昨日の夜は暑くてアイスを食べてしまった。うちには中学生が2人いるのでガリガリ君とエッセルスーパーカップが冷凍庫に入っている。

とはいえ、茶の湯は炉開きの季節。
インド野蚕糸の袷を着て、帯は二重太鼓、「炉開きおめでとうございます」と挨拶してから茶室に入る。

茶の湯では、5月から10月の夏期は茶釜専用のちいさなかまど「風炉」を、客人から遠い所に置いて、釜に湯を沸かす。11月から4月の冬期に使う、茶室の床に埋め込まれている「炉」は、夏期は畳の蓋がしてある。

11月に入ると、その「炉」を開いて灰と炭を入れ、釜に湯を沸かして茶を点てる。その初めての日が「炉開き」の日。

炉は小さな囲炉裏だから、茶室の中ほどの床に切ってある。

炉のかたちは丸い茶釜ひとつがシンデレラフィットで入る正方形で、中には灰と五徳。そこに形と場所が決まっている炭を、決まった順番と作法で置いてゆくのが炭点前。炭には香が置かれ、芳香が茶室に漂う。しばし恍惚のひととき。

茶の湯における「炉」を規格化したのは武野紹鴎と千利休で、それ以前は冬でも風炉を使っていたそうだ。

今年はさすがに暑くて茶室の窓を全開。
炭の遠赤外線は、炭に近づくほどめちゃくちゃ熱い。電気ストーブよりもずっと威力がある。

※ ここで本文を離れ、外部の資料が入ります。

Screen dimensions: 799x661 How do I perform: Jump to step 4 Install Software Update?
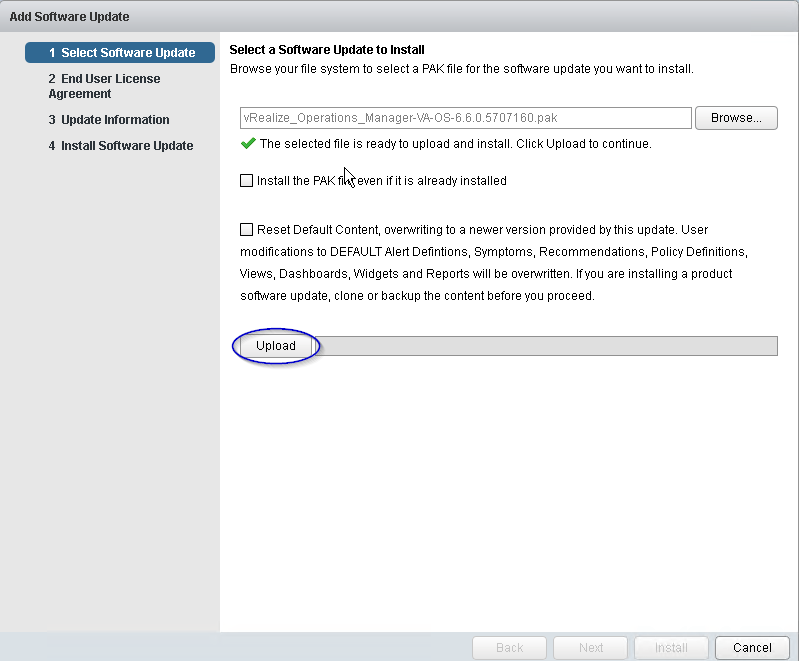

「炉」が湯を沸かすだけでなく「暖を取る」という意味も持つのは、囲炉裏のコンセプトと同じだ。「そういえば、囲炉裏って北国のイメージだなあ・・」と思う。

気になってかまどと囲炉裏についてざっくり調べた。かまどができたのは古墳時代。以後、日本国中でかまどが使われていたが、途中から囲炉裏が登場し、東日本では、かまどよりも囲炉裏の率が高かったようだ。東日本の方が寒かったこともあるし、雑穀のお粥を主食にしていたから囲炉裏の鍋で調理できたということもあるらしい。西日本では強飯(こわいい)という蒸し米を主食にしていて、これは竈(かまど)でないと調理できなかったそうである。

要するに囲炉裏は「寒さ」と「雑穀」ゆえ。東は西よりいろんな意味で侘びていたんだねぇ。それは日本全国にコンロが普及した今でも変わっていない気がする。正直、東から西に移り住んできた私は、西日本の豊かな食文化の沼にどっぷり浸かって、もう東には戻れないと思っている。

大阪の堺出身で、京都で茶の湯を完成させた千利休は、囲炉裏の侘び感を「いいね」と感じて茶の湯に導入、囲炉裏をさらに茶釜サイズの小さな四角にすることで侘びた茶室の小宇宙を完成させたのではないだろうか。(※個人の推測です)。

さて、囲炉裏と聞くと、私は自動的にやまんばを想起する。ちいさな頃に読んだ「牛方と山んば」というめちゃくちゃスリリングな絵本のせいだ。

やまんばに牛を喰われ、自分も命からがら知らない家に逃げ込んだ牛方(うしかた)。しかしそれはやまんばの家だった。やまんばが帰宅。あわてて屋根裏に逃げ込む牛方。やまんばは囲炉裏でうまそうな鍋を作るが、囲炉裏のあたたかさに思わずウトウト。その隙に、牛方が屋根裏から藁一本を垂らし、鍋の中身を吸い上げる、という緊迫の場面がある(わかるかな、この説明で)。その場面を思い浮かべると今でもドキドキするのである。

藁で汁が吸えるのか。
という、その絵本を読んだときに抱いた疑問も、もう十分寝かせたので、そろそろ今年に解決してみたい。

十二月、来年のしめ縄を作るために農家さんが餅米の藁を奉納してくれる。その一本を拝借して汁を吸ってみようっと。